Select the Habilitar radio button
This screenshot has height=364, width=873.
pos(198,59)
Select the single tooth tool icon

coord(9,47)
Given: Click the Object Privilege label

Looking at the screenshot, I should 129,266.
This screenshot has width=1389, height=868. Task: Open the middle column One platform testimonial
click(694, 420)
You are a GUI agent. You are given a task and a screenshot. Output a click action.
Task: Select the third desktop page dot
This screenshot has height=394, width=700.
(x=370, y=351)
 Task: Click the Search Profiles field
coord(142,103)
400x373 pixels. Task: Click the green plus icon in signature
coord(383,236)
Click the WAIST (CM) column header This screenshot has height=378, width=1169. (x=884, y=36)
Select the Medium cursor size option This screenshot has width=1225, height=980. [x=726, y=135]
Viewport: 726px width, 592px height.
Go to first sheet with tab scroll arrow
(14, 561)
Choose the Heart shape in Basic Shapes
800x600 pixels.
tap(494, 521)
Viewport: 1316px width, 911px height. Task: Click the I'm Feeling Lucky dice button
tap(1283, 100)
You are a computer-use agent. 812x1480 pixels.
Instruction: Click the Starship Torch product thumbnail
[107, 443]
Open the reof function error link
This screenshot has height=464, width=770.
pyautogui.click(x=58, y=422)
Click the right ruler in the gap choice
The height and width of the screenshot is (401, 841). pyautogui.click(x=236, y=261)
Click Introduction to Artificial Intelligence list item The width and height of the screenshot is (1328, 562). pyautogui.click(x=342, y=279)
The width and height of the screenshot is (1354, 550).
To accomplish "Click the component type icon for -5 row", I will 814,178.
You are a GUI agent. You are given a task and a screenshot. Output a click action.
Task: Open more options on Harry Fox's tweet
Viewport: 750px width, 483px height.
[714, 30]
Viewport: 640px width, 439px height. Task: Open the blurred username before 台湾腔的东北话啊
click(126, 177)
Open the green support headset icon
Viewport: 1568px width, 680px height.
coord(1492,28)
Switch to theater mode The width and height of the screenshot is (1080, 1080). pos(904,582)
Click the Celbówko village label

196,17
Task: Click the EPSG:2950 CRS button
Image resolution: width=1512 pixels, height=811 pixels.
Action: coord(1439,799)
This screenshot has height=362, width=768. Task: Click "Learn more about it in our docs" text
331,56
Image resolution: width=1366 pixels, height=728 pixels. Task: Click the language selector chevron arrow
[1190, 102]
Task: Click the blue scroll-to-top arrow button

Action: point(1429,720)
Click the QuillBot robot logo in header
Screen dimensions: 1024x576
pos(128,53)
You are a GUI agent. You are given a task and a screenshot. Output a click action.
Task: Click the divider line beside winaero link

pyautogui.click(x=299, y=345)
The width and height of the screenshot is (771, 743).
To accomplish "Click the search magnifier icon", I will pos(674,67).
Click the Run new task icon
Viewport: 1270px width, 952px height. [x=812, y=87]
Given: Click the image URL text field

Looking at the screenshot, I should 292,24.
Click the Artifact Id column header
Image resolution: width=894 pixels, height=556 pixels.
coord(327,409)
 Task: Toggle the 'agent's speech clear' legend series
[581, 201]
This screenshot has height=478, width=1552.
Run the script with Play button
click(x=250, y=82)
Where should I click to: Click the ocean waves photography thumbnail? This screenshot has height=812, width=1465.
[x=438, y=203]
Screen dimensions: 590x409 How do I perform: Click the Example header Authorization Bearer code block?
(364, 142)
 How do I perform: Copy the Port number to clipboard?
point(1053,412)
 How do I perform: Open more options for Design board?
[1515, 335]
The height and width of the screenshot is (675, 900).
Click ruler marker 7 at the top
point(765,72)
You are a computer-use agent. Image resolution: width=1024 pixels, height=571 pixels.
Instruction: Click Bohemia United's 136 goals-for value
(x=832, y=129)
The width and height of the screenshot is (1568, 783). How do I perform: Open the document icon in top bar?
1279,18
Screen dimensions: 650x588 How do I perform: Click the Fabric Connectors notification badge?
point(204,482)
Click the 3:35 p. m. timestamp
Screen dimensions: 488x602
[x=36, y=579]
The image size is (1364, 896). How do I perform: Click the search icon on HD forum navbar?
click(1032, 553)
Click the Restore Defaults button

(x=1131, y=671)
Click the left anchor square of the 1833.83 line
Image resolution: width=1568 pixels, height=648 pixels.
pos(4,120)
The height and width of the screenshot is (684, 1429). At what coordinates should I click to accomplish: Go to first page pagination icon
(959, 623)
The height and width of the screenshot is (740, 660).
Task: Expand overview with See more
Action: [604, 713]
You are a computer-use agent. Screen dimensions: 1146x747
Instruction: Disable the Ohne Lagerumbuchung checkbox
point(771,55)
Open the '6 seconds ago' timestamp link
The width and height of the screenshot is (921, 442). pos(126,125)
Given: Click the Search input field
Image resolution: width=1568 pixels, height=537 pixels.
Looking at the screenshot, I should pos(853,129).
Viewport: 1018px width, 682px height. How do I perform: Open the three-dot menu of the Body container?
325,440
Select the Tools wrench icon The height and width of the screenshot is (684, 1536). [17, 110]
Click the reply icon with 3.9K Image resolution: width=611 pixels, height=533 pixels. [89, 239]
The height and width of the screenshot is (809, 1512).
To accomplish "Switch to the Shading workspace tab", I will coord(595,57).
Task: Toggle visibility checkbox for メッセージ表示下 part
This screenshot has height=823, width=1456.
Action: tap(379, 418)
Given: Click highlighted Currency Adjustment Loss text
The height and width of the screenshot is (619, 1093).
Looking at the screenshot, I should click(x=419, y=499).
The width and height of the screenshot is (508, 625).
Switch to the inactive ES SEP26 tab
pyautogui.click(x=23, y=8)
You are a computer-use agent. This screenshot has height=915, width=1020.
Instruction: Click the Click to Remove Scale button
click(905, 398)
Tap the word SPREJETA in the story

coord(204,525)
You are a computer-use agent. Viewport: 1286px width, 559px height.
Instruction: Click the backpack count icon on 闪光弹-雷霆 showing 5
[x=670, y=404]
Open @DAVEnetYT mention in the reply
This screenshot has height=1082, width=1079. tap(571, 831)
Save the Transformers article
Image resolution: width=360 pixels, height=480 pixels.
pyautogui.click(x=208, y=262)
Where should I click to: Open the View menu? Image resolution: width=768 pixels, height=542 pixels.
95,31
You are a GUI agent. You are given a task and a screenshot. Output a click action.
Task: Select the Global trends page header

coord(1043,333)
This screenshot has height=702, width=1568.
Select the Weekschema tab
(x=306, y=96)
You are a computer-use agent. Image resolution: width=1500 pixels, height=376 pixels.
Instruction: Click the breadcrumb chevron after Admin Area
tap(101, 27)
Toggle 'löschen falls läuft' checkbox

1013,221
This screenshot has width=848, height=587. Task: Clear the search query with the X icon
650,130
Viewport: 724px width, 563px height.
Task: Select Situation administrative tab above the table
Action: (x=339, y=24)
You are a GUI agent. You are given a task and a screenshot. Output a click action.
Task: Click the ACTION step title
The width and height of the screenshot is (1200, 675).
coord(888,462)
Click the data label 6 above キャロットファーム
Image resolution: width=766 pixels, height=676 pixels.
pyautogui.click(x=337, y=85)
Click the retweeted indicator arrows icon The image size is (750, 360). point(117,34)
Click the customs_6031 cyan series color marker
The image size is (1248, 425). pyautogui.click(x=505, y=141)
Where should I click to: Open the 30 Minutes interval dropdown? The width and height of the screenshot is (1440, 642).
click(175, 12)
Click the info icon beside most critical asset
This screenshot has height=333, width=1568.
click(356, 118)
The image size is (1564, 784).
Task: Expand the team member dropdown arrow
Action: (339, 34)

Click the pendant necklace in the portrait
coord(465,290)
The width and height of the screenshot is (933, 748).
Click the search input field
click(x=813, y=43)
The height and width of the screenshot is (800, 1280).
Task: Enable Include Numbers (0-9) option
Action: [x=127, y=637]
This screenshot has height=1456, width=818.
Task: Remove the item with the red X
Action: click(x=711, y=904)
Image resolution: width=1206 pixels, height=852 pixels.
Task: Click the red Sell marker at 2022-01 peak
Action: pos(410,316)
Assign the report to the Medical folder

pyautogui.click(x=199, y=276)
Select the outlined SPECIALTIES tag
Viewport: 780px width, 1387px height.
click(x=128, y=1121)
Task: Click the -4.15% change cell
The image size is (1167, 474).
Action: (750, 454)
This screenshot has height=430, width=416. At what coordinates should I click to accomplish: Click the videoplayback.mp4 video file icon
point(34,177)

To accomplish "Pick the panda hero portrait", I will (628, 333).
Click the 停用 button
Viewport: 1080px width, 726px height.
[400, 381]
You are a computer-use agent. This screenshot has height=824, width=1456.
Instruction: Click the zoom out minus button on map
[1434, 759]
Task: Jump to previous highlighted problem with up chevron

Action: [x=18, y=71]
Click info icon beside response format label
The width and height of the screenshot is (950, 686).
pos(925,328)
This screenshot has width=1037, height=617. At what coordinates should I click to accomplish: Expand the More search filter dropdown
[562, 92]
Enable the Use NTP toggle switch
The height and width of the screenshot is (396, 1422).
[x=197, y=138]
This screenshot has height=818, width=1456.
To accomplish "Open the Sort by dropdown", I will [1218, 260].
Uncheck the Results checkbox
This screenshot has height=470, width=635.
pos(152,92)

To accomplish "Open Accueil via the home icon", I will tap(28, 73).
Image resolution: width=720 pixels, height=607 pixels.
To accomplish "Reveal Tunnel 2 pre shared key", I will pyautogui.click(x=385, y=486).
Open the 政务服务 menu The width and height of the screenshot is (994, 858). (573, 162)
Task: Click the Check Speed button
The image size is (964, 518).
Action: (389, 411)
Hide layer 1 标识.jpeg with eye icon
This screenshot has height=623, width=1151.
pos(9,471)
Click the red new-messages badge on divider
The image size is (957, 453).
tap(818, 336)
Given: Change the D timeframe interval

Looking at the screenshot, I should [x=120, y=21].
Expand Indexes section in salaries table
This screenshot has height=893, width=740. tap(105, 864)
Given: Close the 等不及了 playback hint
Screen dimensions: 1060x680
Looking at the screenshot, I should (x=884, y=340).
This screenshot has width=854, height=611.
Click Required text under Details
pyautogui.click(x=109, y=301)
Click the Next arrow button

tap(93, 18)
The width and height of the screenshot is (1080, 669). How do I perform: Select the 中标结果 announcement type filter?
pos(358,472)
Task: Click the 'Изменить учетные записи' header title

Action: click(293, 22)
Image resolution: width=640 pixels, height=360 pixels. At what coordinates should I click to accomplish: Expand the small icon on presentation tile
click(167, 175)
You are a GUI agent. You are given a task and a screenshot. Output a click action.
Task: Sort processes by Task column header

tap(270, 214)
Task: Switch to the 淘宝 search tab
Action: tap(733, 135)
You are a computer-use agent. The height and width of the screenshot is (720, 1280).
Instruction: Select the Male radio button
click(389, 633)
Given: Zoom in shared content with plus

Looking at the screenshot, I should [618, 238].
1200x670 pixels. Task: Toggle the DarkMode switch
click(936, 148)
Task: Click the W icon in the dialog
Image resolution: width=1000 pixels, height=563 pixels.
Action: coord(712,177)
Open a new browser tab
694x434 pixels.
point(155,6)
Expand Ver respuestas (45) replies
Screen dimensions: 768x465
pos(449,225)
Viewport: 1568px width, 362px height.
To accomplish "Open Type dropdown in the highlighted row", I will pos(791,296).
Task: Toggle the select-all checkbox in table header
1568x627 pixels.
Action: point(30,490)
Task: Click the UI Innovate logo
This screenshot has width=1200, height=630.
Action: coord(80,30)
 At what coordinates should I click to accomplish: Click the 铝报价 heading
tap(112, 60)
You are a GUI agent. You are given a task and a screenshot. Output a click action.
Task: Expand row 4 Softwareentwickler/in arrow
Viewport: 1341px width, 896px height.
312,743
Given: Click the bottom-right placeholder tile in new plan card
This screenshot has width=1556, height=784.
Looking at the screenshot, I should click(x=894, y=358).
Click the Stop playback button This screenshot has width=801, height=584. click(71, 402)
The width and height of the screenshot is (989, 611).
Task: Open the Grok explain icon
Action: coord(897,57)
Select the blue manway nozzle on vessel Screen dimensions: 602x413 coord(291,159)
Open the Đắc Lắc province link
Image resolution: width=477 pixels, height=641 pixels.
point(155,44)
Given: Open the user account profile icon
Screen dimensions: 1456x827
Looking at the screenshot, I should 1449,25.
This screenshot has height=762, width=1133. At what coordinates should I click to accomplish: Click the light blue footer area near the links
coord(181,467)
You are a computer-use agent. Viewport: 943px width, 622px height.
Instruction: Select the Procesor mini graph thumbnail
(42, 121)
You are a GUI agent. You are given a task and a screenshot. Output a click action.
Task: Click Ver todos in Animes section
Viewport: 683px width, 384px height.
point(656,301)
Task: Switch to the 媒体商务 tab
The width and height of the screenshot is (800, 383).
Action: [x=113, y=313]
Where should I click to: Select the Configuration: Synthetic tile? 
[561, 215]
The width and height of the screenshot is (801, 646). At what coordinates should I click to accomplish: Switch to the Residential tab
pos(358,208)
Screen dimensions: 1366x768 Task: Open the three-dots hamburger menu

[YOUR ASSIGNMENT]:
Where the listing above reaches the line that contains "Viewport: 1568px width, 362px height.", start retyping, and finish with the line that contains "Task: Switch to the 媒体商务 tab"; reproduce those lines exactly and no others.

[EXPECTED OUTPUT]:
Viewport: 1568px width, 362px height.
To accomplish "Open Type dropdown in the highlighted row", I will pos(791,296).
Task: Toggle the select-all checkbox in table header
1568x627 pixels.
Action: point(30,490)
Task: Click the UI Innovate logo
This screenshot has width=1200, height=630.
Action: coord(80,30)
 At what coordinates should I click to accomplish: Click the 铝报价 heading
tap(112, 60)
You are a GUI agent. You are given a task and a screenshot. Output a click action.
Task: Expand row 4 Softwareentwickler/in arrow
Viewport: 1341px width, 896px height.
312,743
Given: Click the bottom-right placeholder tile in new plan card
This screenshot has width=1556, height=784.
Looking at the screenshot, I should click(x=894, y=358).
Click the Stop playback button This screenshot has width=801, height=584. click(71, 402)
The width and height of the screenshot is (989, 611).
Task: Open the Grok explain icon
Action: coord(897,57)
Select the blue manway nozzle on vessel Screen dimensions: 602x413 coord(291,159)
Open the Đắc Lắc province link
Image resolution: width=477 pixels, height=641 pixels.
point(155,44)
Given: Open the user account profile icon
Screen dimensions: 1456x827
Looking at the screenshot, I should 1449,25.
This screenshot has height=762, width=1133. At what coordinates should I click to accomplish: Click the light blue footer area near the links
coord(181,467)
You are a computer-use agent. Viewport: 943px width, 622px height.
Instruction: Select the Procesor mini graph thumbnail
(42, 121)
You are a GUI agent. You are given a task and a screenshot. Output a click action.
Task: Click Ver todos in Animes section
Viewport: 683px width, 384px height.
point(656,301)
Task: Switch to the 媒体商务 tab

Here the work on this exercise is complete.